More remarkable than the losses, however, is quite how few foreign species have caused any others to go extinct at all. Most of the Pacific extinctions were accomplished by the aforementioned trio of big (human), medium-sized (dog) and small (rat) predators, and the rest by the arrival of a mere handful of additional carnivores and diseases, such as avian malaria and the mosquitos that transmit it. Only a few dozen out of thousands of foreign species that humans have transported across the constellation of Oceania’s islands have driven any native species extinct. Even fewer have caused other species to become extinct on the world’s largest continents.18 With notable exceptions, including the chytrid diseases of amphibians and chestnut blight in North America,19 foreign species hardly ever cause native species to become extinct from entire continents.
This is not surprising. Researchers who study the interactions between different organisms long ago demonstrated that a small number of species have a major effect on other species, but that most do not. This was first appreciated in 1969 by North American ecologist Robert Paine, who spent his days scrabbling around on rocky shores near the University of Washington, where he worked. He discovered that one species, which was a relatively rare starfish, had a huge effect on almost all the other species on the shore.20 He christened it a ‘keystone species’. When he experimentally removed this mussel-guzzling starfish, beds of mussels grew in great abundance, crowding out other rock-encrusting animals and plants that used to grow there. The entire biological community changed. However, although Paine is deservedly remembered for the keystone concept, it is worth recognizing that most of the other species he experimentally manipulated had very little effect–otherwise, the starfish would not have seemed remarkable.

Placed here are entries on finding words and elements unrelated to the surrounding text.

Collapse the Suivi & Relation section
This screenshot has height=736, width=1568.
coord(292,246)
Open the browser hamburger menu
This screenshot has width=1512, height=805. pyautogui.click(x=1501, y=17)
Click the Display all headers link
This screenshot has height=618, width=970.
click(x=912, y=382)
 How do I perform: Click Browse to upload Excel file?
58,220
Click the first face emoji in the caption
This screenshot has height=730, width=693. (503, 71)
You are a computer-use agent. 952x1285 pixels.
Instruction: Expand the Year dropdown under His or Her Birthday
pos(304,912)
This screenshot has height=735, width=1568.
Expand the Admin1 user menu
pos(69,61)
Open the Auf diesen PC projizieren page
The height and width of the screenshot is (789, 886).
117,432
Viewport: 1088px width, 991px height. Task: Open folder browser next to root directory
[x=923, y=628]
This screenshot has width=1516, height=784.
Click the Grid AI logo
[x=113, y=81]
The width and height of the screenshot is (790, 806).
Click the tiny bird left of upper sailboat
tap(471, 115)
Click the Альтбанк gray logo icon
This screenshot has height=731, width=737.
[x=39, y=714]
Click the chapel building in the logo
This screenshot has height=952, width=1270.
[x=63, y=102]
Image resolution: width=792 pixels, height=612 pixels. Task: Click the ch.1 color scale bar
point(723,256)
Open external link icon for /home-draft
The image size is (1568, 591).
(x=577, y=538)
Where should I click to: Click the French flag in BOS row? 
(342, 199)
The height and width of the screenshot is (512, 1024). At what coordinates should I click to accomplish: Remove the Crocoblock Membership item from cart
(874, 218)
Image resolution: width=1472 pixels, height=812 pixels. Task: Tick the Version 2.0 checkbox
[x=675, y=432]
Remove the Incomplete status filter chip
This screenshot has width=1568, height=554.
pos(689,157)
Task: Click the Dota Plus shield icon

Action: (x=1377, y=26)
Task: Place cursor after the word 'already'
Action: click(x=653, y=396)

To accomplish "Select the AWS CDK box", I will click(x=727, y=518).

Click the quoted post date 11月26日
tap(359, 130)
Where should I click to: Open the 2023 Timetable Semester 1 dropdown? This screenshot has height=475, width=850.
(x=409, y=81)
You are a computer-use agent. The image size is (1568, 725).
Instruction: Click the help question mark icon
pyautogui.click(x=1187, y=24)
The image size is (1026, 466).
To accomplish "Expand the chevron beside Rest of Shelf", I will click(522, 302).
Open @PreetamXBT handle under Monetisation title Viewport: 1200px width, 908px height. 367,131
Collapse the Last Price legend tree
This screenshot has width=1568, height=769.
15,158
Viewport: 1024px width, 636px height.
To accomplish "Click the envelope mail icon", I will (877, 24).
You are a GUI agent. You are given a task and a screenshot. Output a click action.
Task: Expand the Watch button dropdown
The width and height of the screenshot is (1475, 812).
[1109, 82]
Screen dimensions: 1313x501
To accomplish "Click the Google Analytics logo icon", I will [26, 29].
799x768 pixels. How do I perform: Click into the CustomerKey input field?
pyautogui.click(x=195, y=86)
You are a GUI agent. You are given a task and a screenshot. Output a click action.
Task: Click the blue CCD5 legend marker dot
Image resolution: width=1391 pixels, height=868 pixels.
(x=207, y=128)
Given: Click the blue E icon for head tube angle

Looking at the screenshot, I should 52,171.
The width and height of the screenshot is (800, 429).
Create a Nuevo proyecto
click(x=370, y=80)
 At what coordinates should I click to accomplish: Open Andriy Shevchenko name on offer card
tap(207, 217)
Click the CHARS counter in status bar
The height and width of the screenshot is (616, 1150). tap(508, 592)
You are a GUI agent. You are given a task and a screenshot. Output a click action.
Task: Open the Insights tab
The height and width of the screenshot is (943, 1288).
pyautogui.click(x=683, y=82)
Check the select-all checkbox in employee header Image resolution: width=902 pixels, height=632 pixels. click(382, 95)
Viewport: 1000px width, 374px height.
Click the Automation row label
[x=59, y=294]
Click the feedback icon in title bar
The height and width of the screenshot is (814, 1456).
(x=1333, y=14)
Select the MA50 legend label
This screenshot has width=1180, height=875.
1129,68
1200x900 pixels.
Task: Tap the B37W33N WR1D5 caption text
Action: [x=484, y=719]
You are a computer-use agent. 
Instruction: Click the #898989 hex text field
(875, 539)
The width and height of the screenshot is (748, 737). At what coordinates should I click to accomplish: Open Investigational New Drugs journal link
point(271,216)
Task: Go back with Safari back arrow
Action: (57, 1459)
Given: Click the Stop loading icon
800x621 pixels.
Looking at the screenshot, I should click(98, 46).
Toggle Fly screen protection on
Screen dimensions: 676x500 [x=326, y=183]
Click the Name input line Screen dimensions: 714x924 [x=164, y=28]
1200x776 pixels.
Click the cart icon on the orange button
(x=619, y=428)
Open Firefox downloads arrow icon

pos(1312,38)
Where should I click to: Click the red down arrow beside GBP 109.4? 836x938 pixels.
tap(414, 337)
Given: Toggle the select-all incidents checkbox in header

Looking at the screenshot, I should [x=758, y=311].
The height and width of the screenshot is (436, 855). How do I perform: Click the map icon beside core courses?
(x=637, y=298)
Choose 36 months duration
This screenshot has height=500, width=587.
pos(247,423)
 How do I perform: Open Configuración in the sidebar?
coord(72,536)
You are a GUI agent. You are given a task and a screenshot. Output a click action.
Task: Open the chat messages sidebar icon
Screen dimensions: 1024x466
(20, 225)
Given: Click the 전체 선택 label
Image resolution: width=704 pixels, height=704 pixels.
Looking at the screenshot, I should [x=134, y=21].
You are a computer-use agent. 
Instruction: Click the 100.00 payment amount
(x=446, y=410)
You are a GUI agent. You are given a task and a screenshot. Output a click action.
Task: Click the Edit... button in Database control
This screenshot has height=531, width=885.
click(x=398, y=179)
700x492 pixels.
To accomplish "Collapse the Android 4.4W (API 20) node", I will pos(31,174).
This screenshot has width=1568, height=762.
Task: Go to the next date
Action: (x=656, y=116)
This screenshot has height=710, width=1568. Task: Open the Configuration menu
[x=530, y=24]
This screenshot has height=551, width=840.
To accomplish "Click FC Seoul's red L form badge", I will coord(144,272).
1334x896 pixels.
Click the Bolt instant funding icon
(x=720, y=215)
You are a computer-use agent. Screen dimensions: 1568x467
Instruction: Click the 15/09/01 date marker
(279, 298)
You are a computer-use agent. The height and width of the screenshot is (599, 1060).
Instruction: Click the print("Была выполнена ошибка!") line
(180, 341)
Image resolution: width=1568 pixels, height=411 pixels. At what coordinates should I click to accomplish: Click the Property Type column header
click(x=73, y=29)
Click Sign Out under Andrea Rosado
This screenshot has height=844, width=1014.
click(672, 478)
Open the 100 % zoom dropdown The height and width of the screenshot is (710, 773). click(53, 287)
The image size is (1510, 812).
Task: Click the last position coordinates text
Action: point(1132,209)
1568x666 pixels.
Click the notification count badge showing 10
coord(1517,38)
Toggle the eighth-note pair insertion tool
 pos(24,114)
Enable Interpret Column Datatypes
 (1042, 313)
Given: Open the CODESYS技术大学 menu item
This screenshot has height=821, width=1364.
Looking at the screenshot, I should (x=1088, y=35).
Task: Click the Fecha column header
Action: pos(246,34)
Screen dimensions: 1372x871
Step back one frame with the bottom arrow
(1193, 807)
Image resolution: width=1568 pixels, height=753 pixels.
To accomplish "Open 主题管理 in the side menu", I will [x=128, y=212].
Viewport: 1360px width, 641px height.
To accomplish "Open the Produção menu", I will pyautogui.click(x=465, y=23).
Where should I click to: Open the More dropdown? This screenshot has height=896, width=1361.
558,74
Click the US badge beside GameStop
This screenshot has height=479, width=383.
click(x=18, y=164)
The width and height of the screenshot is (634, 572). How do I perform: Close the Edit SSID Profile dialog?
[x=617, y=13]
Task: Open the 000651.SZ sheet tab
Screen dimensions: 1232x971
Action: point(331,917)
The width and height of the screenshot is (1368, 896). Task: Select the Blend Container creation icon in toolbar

The ever ebullient Dave Raffaelli, enthused by this research, set out to test Paine’s ideas in the estuary muds of the Ythan River, north of Aberdeen in Scotland–a landscape so bleak and windswept that it perhaps accounts for his decision to grow a wind-cheating protection of dense facial hair. Disappointed not to find a keystone species in his initial work, he hit on a plan: to add and remove as many species as he could, in turn. He reckoned that persistence would pay; eventually, he would find the keystone species. After a decade or more of experimentally adding and subtracting species in search of the elusive keystone species, he gave up. There wasn’t one. Lots of species had relatively small effects, a conclusion that is critical to our understanding of ecosystems. Sometimes there are one or two species in a particular place that have large and disproportionate impacts on all the others, like Paine’s starfish, and sometimes there are not. Most species that are added to or subtracted from an ecosystem have little impact on the others.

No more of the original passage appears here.